Editors' Responsibilities

This journal is committed to upholding the integrity of the scientific record. As a member of the Committee on Publication Ethics (COPE) the journal will follow the COPE guidelines on how to deal with potential acts of misconduct. An editor should take reasonably responsive measures when ethical complaints have been presented concerning a submitted manuscript or published paper, in conjunction with the publisher (or society). Such measures will generally include contacting the author of the manuscript or paper and giving due consideration of the respective complaint or claims made, but may also include further communications to the relevant institutions and research bodies, and if the complaint is upheld, the publication of a correction, retraction, expression of concern, or other note, as may be relevant even if it is discovered years after publication.

Editor' Duties

  1. The editor of a peer-reviewed journal is responsible for deciding which of the articles submitted to the journal should be published, often working in conjunction with the relevant society (for society-owned or sponsored journals). The validation of the work in question and its importance to researchers and readers must always drive such decisions.
  2. The editor may be guided by the policies of the journal's editorial board and constrained by such legal requirements as shall then be in force regarding libel, copyright infringement and plagiarism.
  3. The editor may confer with other editors or reviewers (or society officers) in making this decision.
  4. An editor should evaluate manuscripts for their intellectual content without regard to race, gender, sexual orientation, religious belief, ethnic origin, citizenship, or political philosophy of the authors.
  5. The editor and any editorial staff must not disclose any information about a submitted manuscript to anyone other than the corresponding author, reviewers, potential reviewers, other editorial advisers, and the publisher, as appropriate.
  6. Unpublished materials disclosed in a submitted manuscript must not be used in an editor's own research without the express written consent of the author.
  7. Privileged information or ideas obtained through peer review must be kept confidential and not used for personal advantage. Editors should reuse themselves (i.e. should ask a co-editor, associate editor or other member of the editorial board instead to review and consider) from considering manuscripts in which they have conflicts of interest resulting from competitive, collaborative, or other relationships or connections with any of the authors, companies, or (possibly) institutions connected to the papers.
  8. Editors should require all contributors to disclose relevant competing interests and publish corrections if competing interests are revealed after publication.
  9. If needed, other appropriate action should be taken, such as the publication of a retraction or expression of concern. It should be ensured that the peer-review process for sponsored supplements is the same as that used for the main journal. Items in sponsored supplements should be accepted solely on the basis of academic merit and interest to readers and not be influenced by commercial considerations. Non-peer reviewed sections of their journal should be clearly identified.

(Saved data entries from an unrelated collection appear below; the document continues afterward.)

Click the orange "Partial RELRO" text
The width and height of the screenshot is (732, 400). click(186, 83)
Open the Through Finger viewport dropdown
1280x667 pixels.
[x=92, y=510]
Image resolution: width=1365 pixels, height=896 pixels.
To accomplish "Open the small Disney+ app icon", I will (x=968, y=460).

  10. The manuscript should not be submitted to more than one journal for simultaneous consideration.
  11. The submitted work should be original and should not have been published elsewhere in any form or language (partially or in full), unless the new work concerns an expansion of previous work. (Please provide transparency on the re-use of material to avoid the concerns about text-recycling ('self-plagiarism').
  12. A single study should not be split up into several parts to increase the quantity of submissions and submitted to various journals or to one journal over time (i.e. 'salami-slicing/publishing').

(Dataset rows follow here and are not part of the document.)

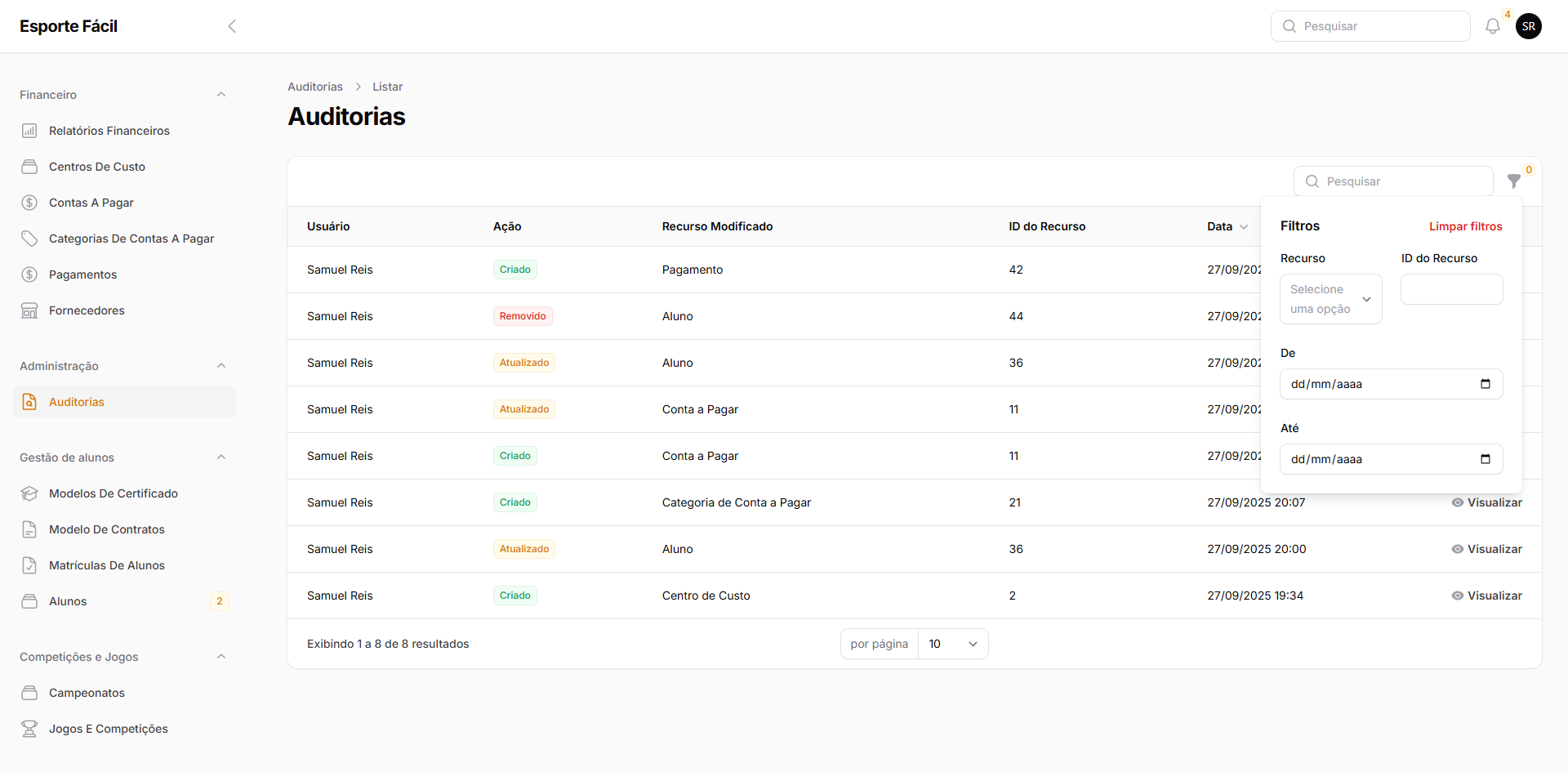Open the SR user avatar menu
Image resolution: width=1568 pixels, height=772 pixels.
click(1528, 26)
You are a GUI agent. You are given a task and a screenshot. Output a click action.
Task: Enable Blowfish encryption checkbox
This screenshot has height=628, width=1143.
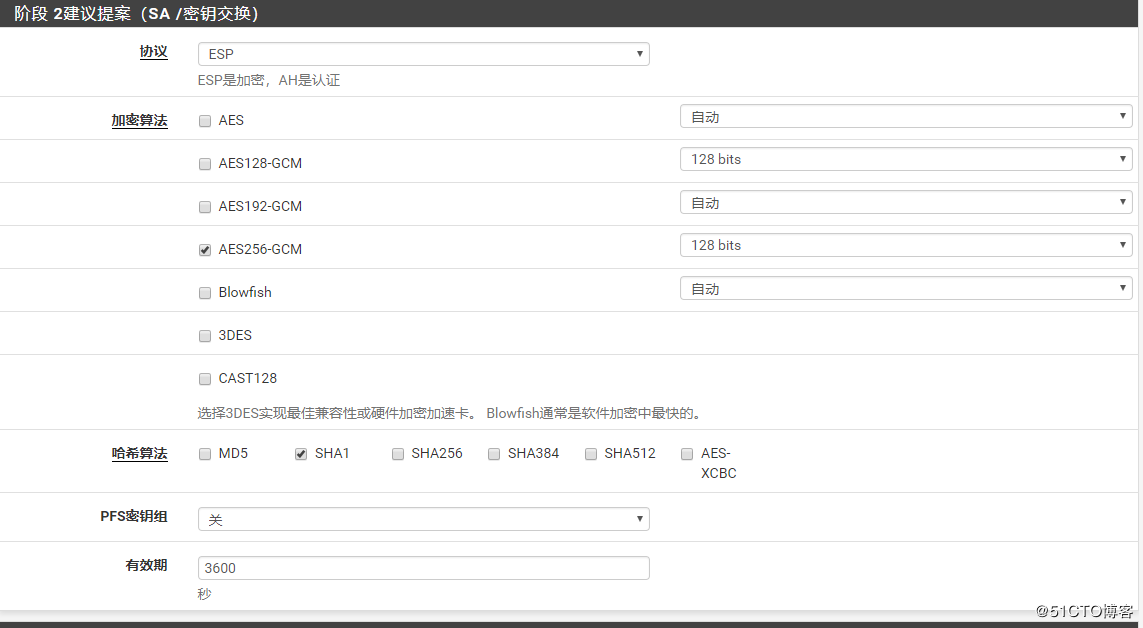(205, 293)
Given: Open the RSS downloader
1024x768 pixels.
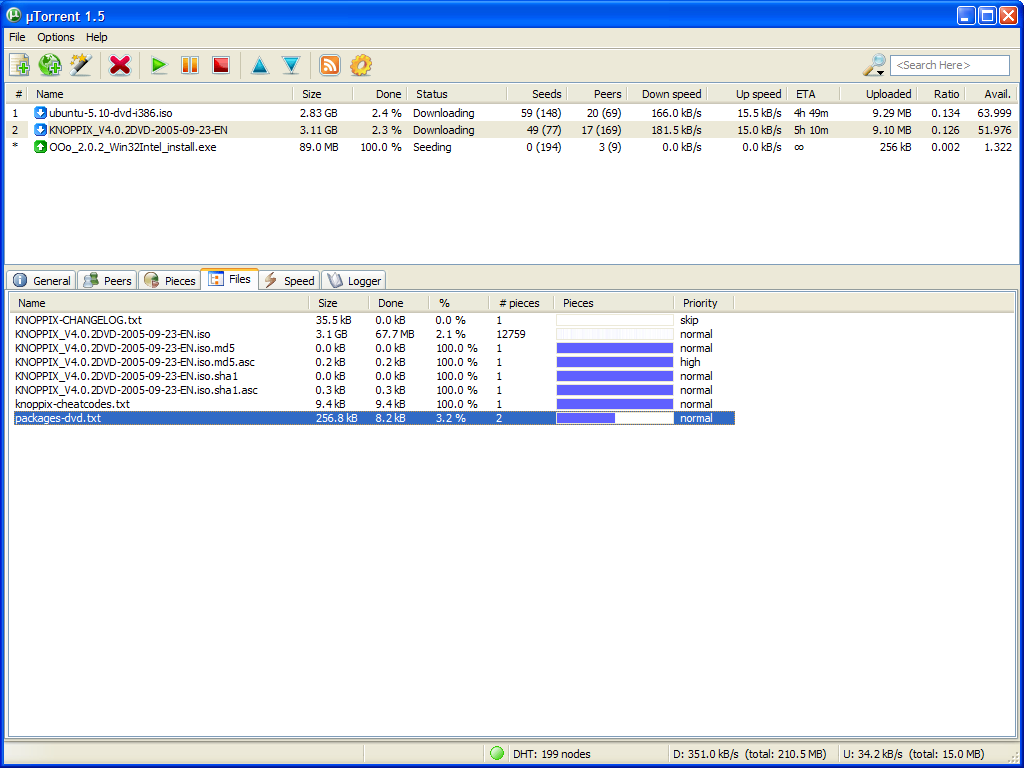Looking at the screenshot, I should pos(329,64).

  13. Concurrent or secondary publication is sometimes justifiable, provided certain conditions are met. Examples include: translations or a manuscript that is intended for a different group of readers.
  14. Results should be presented clearly, honestly, and without fabrication, falsification or inappropriate data manipulation (including image-based manipulation). Authors should adhere to discipline-specific rules for acquiring, selecting and processing data.
  15. No data, text, or theories by others are presented as if they were the author's own ('plagiarism'). Proper acknowledgements to other works must be given (this includes material that is closely copied (near verbatim), summarized and/or paraphrased), quotation marks (to indicate words taken from another source) are used for verbatim copying of material, and permissions secured for material that is copyrighted.